*** Opening of SOURCE DOCUMENT ***

With Witcher 2, they said it would be DRM free, but then they said, "Oh, it actually has DRM in it, which you can totally remove. A week later, after it's already infected your machine and left behind traces of shit everywhere." Yeah, fuck these guys. They had a chance to do this before and reneged.
Oh gee, I wonder where they got such a great idea from. OH THAT'S RIGHT, the original The Witcher was a category 5 DRM shitstorm that blew up in their faces when it failed to work properly on Windows 7 and screwed over all their customers. Wow, how selfless and progressive of them
GoG: No linux :(
GoG recently announced that they will support Linux:
http://www.gog.com/news/gogcom_soon_on_more_platforms
Can we change your comment to: :-)
GoG: On Linux
CD-Projekt actually gave away all of the DLC they made for the game, and allowed you to download it through the game configurator. Even better, after you downloaded the game, the DLC menu allowed you to download voice acting in any of the languages you wanted.
I really have to recommend the original polish voice acting. I'm not polish and I do not understand the language, but I truly enjoyed the work they had done. I'd say most voices were a better match than in the english version (especially in Witcher 1).

*** Close of SOURCE DOCUMENT ***
*** Opening of RECORDS SHOWN ***

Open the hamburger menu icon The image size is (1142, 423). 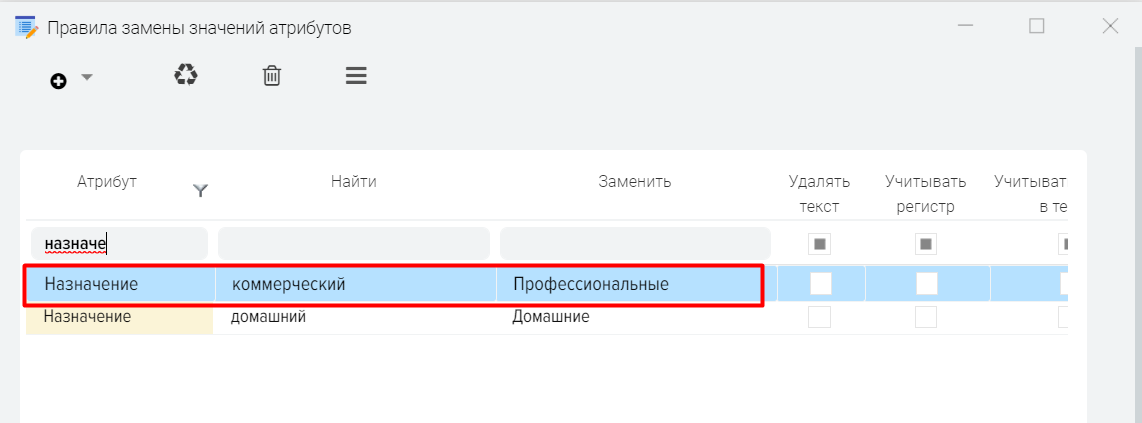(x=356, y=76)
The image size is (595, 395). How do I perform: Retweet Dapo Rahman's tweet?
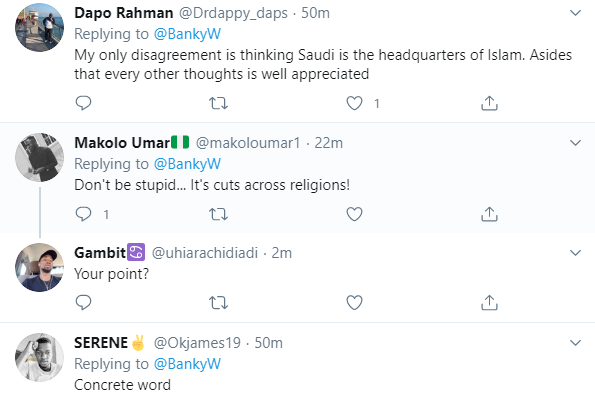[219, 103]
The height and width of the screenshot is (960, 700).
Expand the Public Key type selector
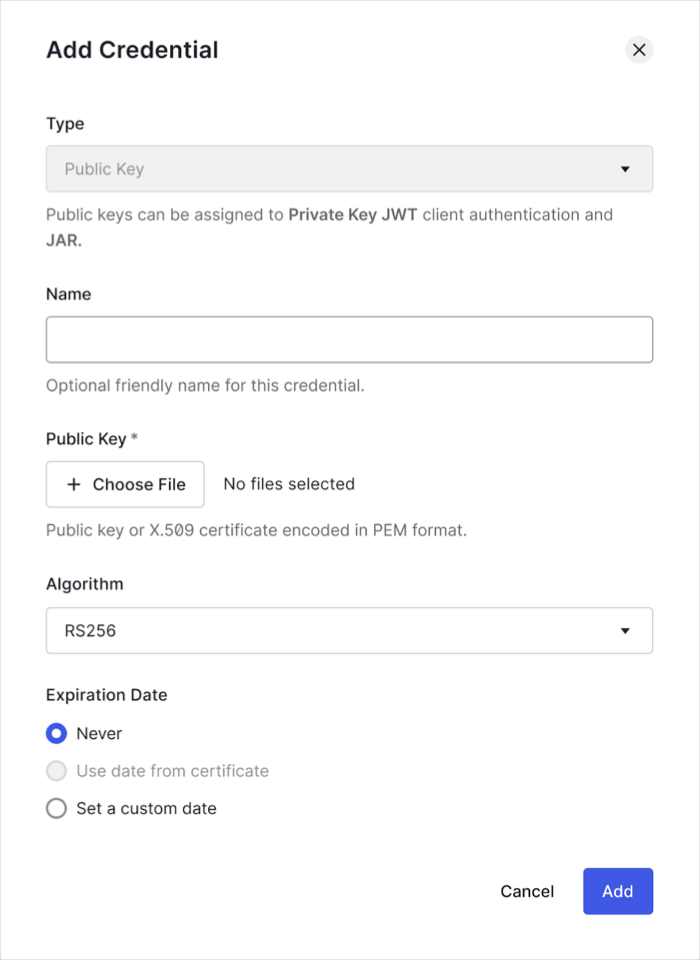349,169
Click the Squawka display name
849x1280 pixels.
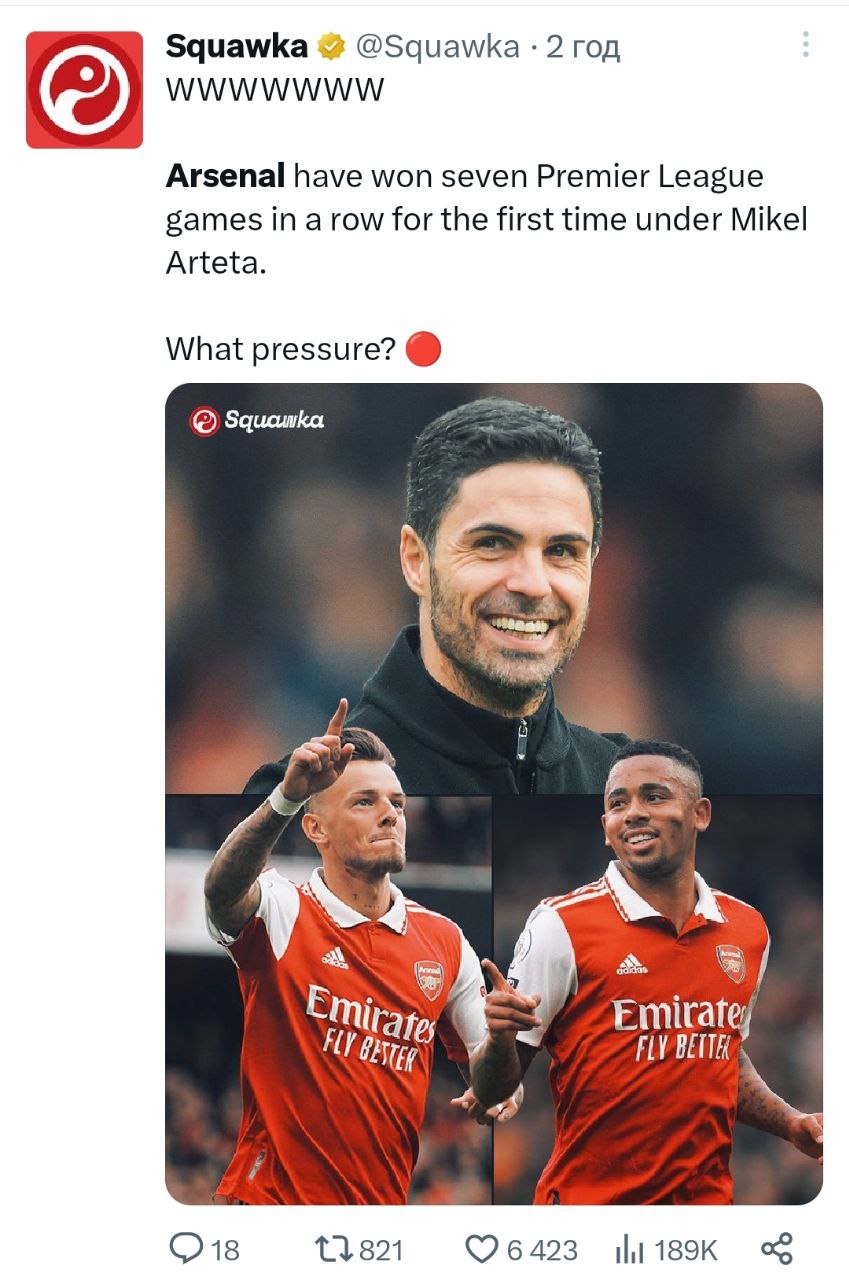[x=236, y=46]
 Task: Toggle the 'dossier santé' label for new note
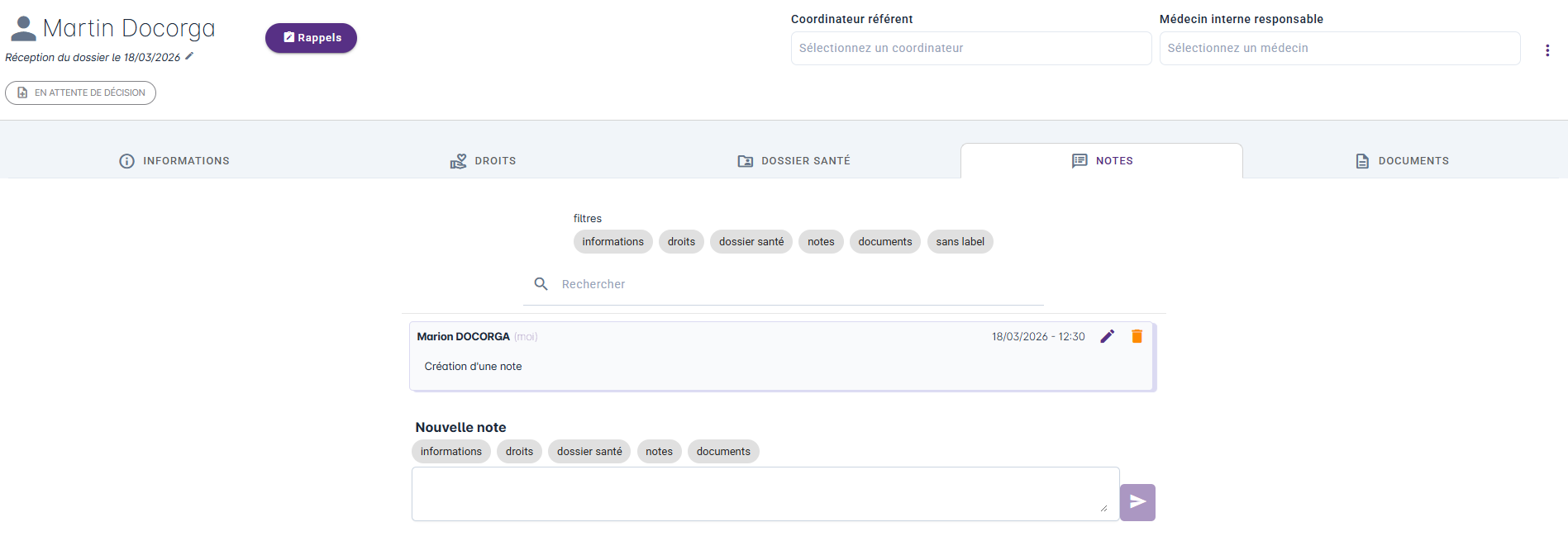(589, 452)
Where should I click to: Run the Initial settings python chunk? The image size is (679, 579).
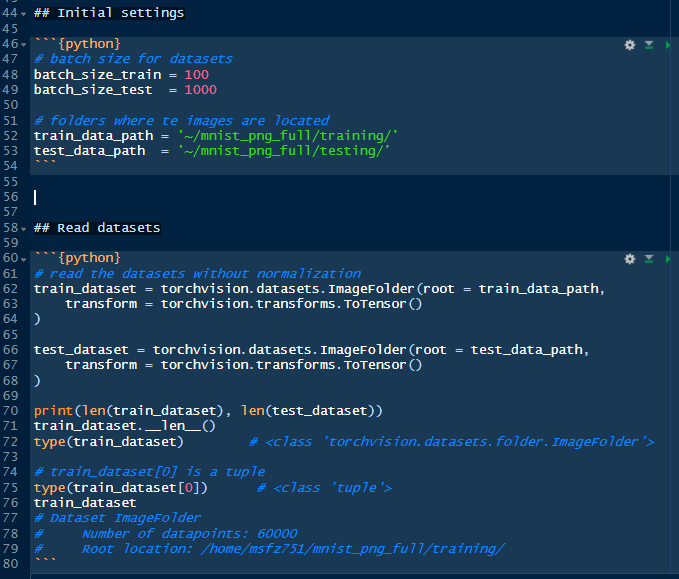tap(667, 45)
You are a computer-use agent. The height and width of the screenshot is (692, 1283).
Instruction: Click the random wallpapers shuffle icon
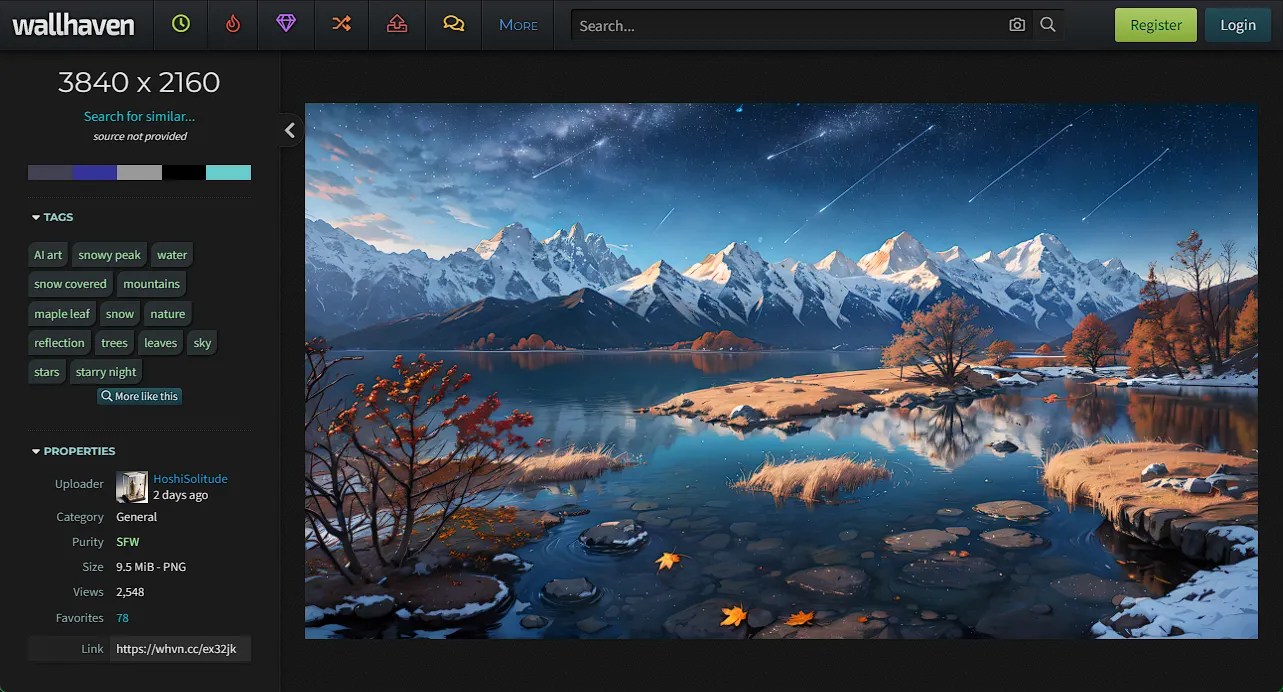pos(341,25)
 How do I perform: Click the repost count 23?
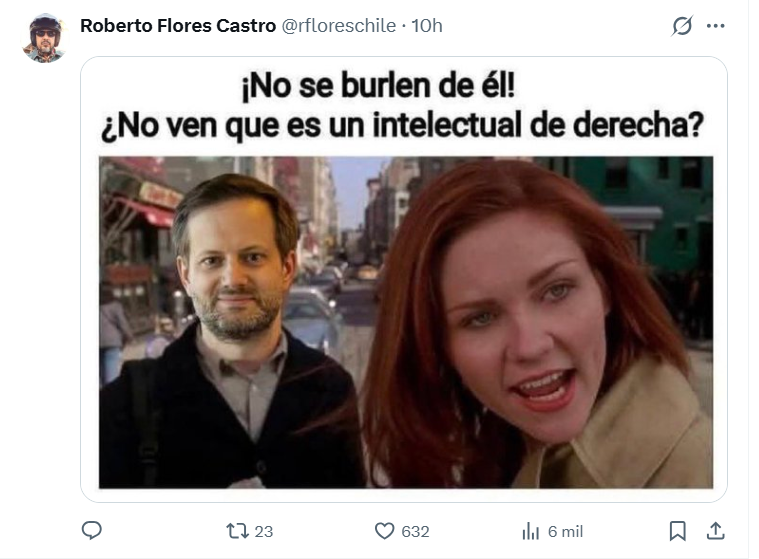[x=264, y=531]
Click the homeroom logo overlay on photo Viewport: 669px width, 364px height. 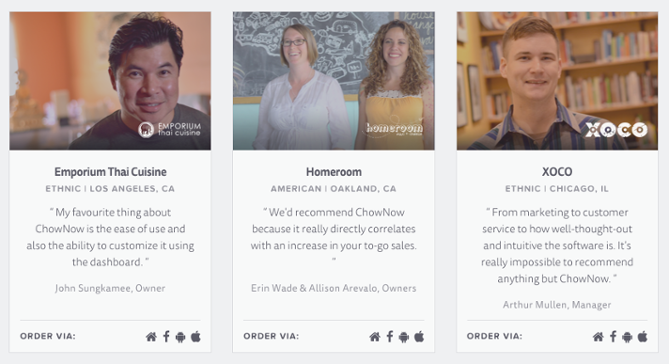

*** Close of RECORDS SHOWN ***

## REQUIRED TASKS
A. From the comment thread about The Witcher and GoG, extract the part that opens with the words containing "Oh gee, I wonder" and closes with "languages you wanted.".
B. Continue the comment thread about The Witcher and GoG from where it stops.

## RESULTS
A.
Oh gee, I wonder where they got such a great idea from. OH THAT'S RIGHT, the original The Witcher was a category 5 DRM shitstorm that blew up in their faces when it failed to work properly on Windows 7 and screwed over all their customers. Wow, how selfless and progressive of them
GoG: No linux :(
GoG recently announced that they will support Linux:
http://www.gog.com/news/gogcom_soon_on_more_platforms
Can we change your comment to: :-)
GoG: On Linux
CD-Projekt actually gave away all of the DLC they made for the game, and allowed you to download it through the game configurator. Even better, after you downloaded the game, the DLC menu allowed you to download voice acting in any of the languages you wanted.

B.
And oh yeah, almost forgot about this. About year or two after they had released the game and expanded it with an enhanced edition, they made the enhanced edition completely free for any purchasers of the original.
Buying it! Especially since it's DRM free. 10+ points CD Projekt!
Science advances one funeral at a time- Max Planck
One thing I've noticed is that the "family mode" allows one to play games from "Account B" on "Account A" (after an additional step to authorize the secondary machine/account). I can't remember if I've done this while logged into both accounts, but perhaps that might work for you?
I've got one account on the "family PC" that does auto-login, and is authorized to play games from my main account.
For me, it's all about price. I haven't spent more than $20 on the past half-dozen AAA titles I've bought because I waited until long after release when they go on sale on Steam or GOG. The reason so much piracy happens is because people around the world are dirt poor. Who wants to pay $60 for a game that they're going to beat in a day or two and more often than not has very little replay value?
I think they have a name for that already: "open-world RPG".
(What did I miss?)
Wow, you're some *special* kind of stupid, aren't you? Or did you just think we all are?
Directly from the page you linked:
Go die in a fire, DRM-apologist.
There's no place I could be, since I've found Serenity...
No, that's definitely DRM.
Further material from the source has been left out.